Remembary's Cool New Picture Support
Jul 14, 2011 09:10

As I write this, Remembary 1.4 is waiting for App Store approval. Now that it has been submitted, I'm ready to talk more fully about some of the new features in this release.

The biggest new feature in Remembary 1.4 is its support for pictures and video. Picture support has been the number one request from users, and it's the one feature that has been most lacking in Remembary compared with many of the other diary apps in the store.

The thing is, I've been pretty unhappy with how most other iPad diaries handle pictures - and I wanted to do something different and hopefully better for Remembary.

The Problem With Pictures

Media Storage is Difficult

Diaries are mostly text.
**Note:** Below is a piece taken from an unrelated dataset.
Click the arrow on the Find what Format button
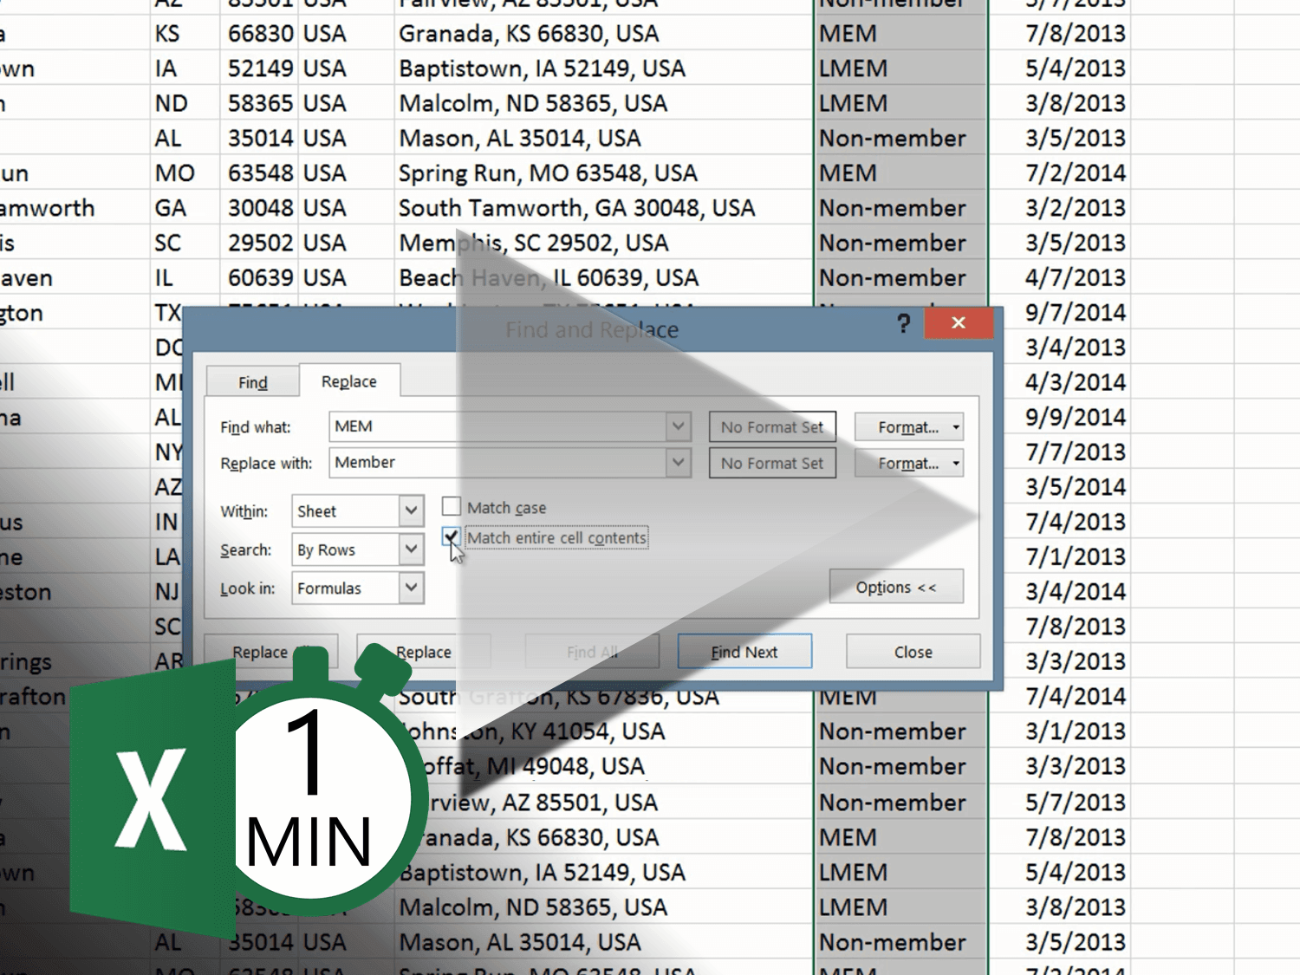 point(956,427)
Text doesn't take up a lot of space, and modern devices can process large amounts of it very quickly. Text is also pretty easy to store and manage in a database or even just in files. Media files, such as pictures and (even more so) videos, are the opposite: they're large, use up a lot of memory and CPU, and are often tricky to handle.

Also, almost every case I've seen of a diary app having trouble during an upgrade and corrupting people's diaries has been because of a problem in handling images or changing the way that they're stored - usually breaking down during some kind of processing-intensive data migration.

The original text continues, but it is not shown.